You need not know the values. Moreover, m is not needed since the answer requires you to find only the acceleration due to gravity.

g(r) = GM/r^2

r = 2R , where R is Earth's radius. Therefore,

g(r) = GM/(2R)^2
...
Can you do it from here?
...

#2. a=rw [ centripetal acceleration = radius * angular velocity]
The magnitude of centripetal acceleration = w^2*r
 
  • #7
i am still lost.. i am just not really making the "connection" for both
 
  • #8
Koolaid said:
[An Earth satellite is orbiting at a distance from the Earth's surface equal to one Earth radius (4000miles). At this location, the acceleration due to gravity is what factor times the value of g at the Earth's surface?
You "need" practically none of the values you have given because the question asks "what factor times the value of g at the Earth's surface". That is, the acceleration at twice the distance from the center of the earth is what number times the acceleration at the surface of the earth? You are really only asked how gravitational accelaration depends on distance from the center of the earth. You don't need to know G, you don't need to know the mass of the earth, you don't need to know the radius of the earth.
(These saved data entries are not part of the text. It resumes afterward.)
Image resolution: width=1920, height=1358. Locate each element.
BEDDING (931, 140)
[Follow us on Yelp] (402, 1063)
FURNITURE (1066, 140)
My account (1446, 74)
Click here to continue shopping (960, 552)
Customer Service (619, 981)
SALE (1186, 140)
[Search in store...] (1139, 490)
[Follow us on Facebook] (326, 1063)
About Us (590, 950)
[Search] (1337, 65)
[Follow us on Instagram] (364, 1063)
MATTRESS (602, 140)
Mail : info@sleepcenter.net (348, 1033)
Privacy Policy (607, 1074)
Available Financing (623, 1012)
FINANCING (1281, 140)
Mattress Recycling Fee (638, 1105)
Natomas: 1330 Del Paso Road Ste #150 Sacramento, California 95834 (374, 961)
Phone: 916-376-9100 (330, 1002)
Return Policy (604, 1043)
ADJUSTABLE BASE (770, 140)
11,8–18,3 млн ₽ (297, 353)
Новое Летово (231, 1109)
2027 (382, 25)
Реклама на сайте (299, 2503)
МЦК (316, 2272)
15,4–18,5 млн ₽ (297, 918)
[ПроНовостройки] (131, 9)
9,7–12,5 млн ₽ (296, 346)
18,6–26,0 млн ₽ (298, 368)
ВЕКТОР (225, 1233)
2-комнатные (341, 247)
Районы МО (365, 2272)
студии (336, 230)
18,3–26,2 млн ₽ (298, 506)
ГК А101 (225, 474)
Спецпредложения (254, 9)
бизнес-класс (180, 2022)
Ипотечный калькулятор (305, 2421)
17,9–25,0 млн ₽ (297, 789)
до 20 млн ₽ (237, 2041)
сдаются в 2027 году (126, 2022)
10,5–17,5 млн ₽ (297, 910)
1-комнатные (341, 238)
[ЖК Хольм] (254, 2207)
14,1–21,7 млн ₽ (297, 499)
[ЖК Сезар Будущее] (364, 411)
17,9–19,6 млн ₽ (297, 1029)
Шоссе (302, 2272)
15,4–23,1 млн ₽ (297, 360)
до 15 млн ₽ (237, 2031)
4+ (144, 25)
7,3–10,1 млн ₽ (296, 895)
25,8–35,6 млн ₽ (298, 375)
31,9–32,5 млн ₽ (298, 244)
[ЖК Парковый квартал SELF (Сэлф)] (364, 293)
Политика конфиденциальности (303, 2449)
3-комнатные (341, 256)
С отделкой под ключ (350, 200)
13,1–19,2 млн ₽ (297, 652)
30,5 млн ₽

And, although you must use it, you don't even need to know g! (g, the acceleration due to gravity at the Earth's surface is 9.81 m/s2.)

(And be careful not to confuse "G" with "g"!)

What angular velocity (in revolutions/second) is needed for a centrifuge to produce an acceleration of 1000g at a radius arm of 15cm?
You should know the formula: [itex]a= R \omega^2[/itex] where a is the accelleration, R is the radius arm and [itex]\omega[/itex] is the angular velocity (in radians/second- there are [itex]2\pi[/itex] radians in one revolution).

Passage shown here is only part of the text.